Task statement:
Count the lines in the records below that contain the word "image". Reply with only the number.

Entries on target coordinates:

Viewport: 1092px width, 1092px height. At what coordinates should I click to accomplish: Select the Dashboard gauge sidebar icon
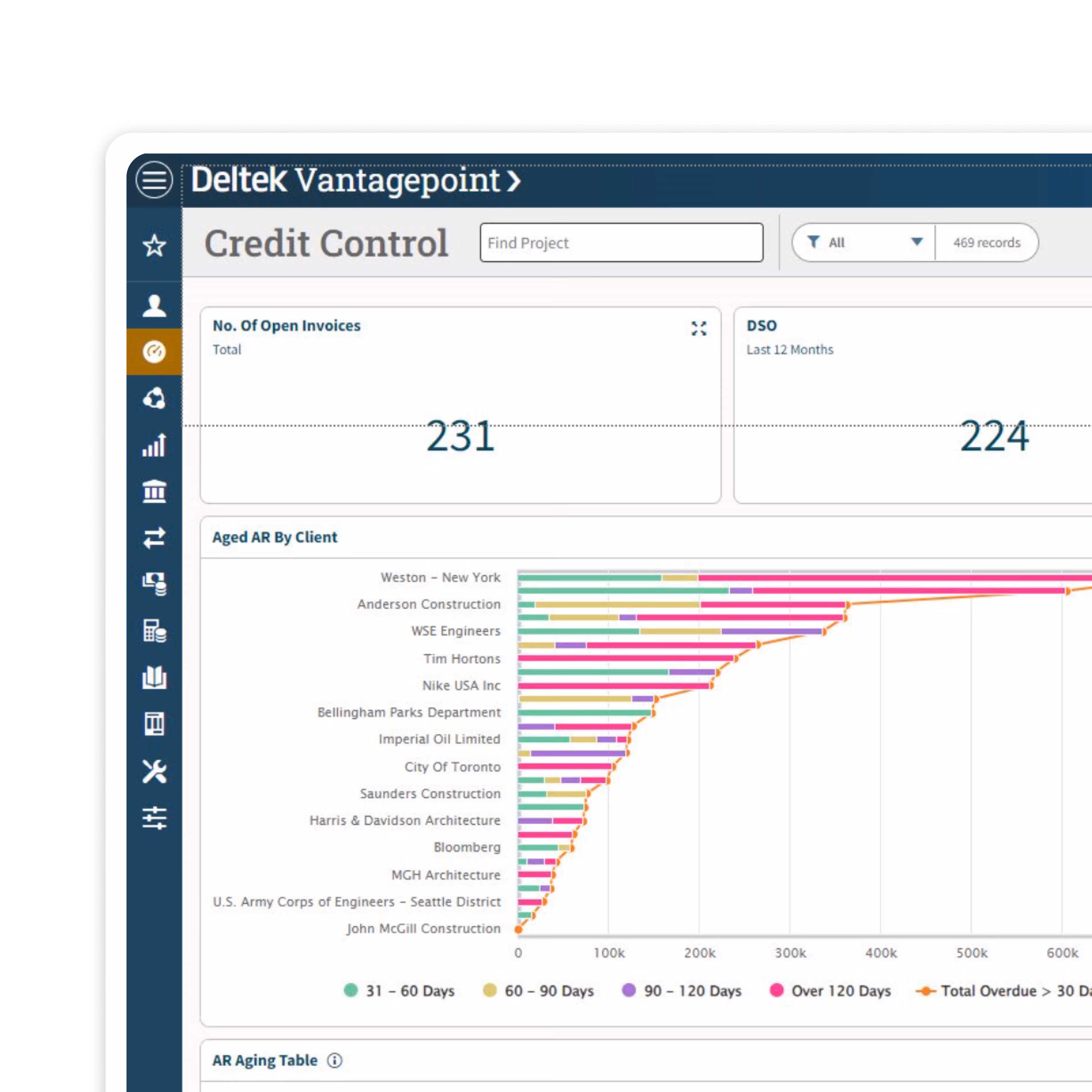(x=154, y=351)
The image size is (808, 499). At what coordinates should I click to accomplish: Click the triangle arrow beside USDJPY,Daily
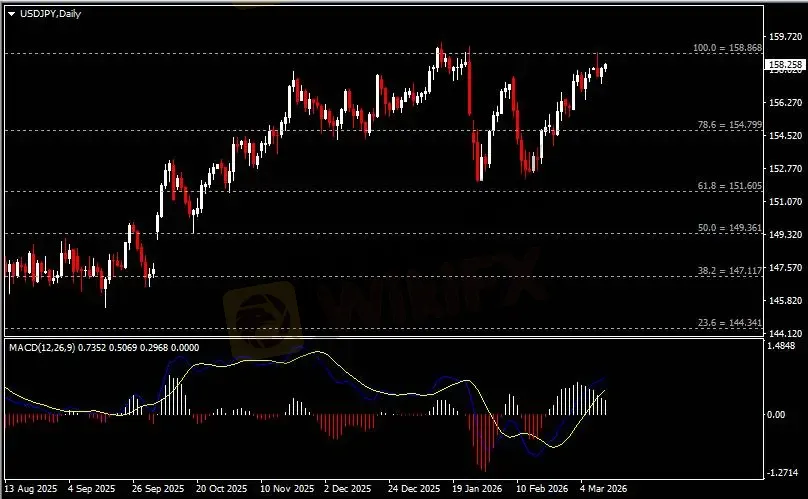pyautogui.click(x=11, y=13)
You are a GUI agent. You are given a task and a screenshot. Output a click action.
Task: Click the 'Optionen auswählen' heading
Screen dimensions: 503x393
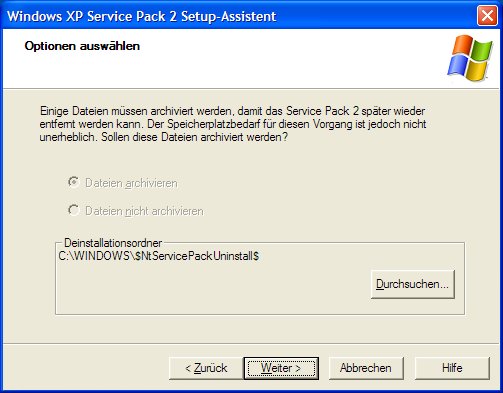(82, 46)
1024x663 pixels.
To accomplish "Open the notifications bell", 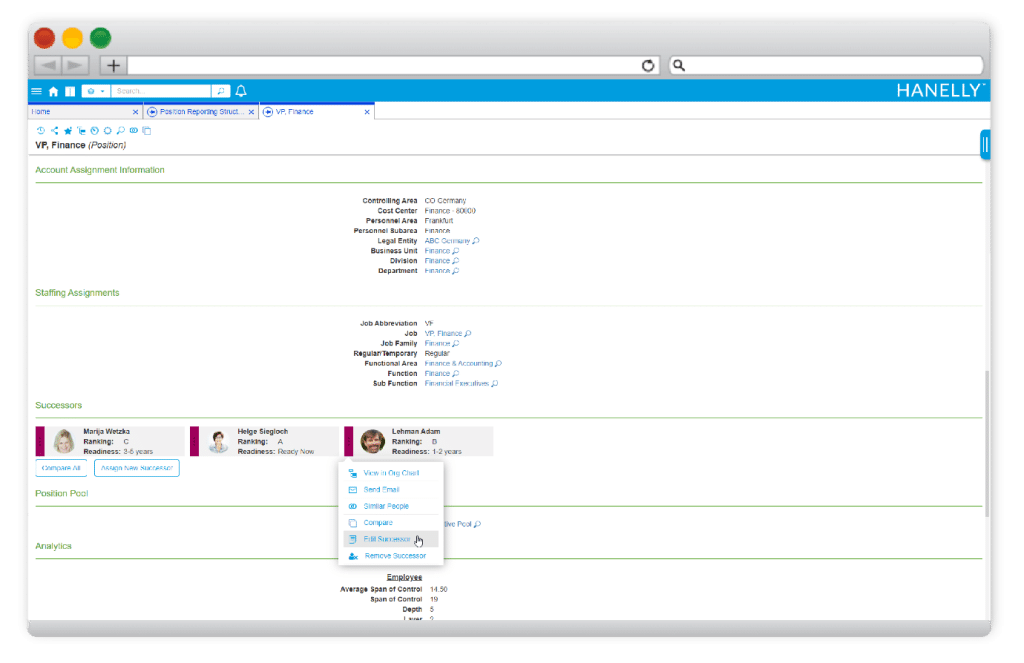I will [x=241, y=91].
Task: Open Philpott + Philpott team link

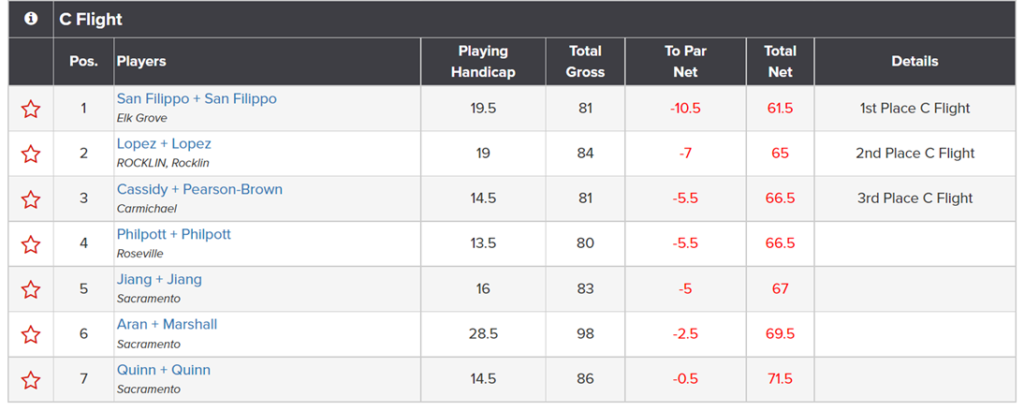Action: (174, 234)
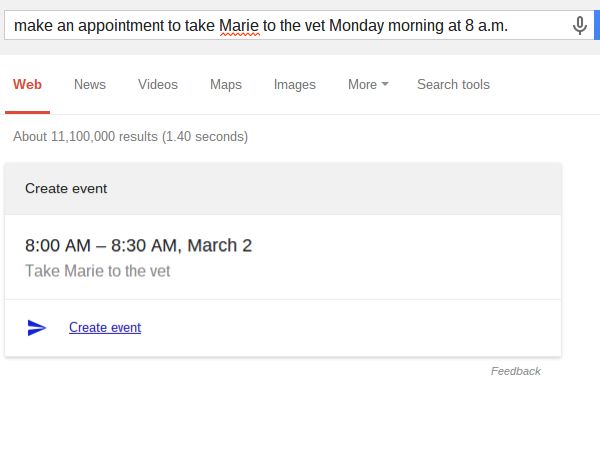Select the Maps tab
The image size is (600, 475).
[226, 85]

Result of the task:
2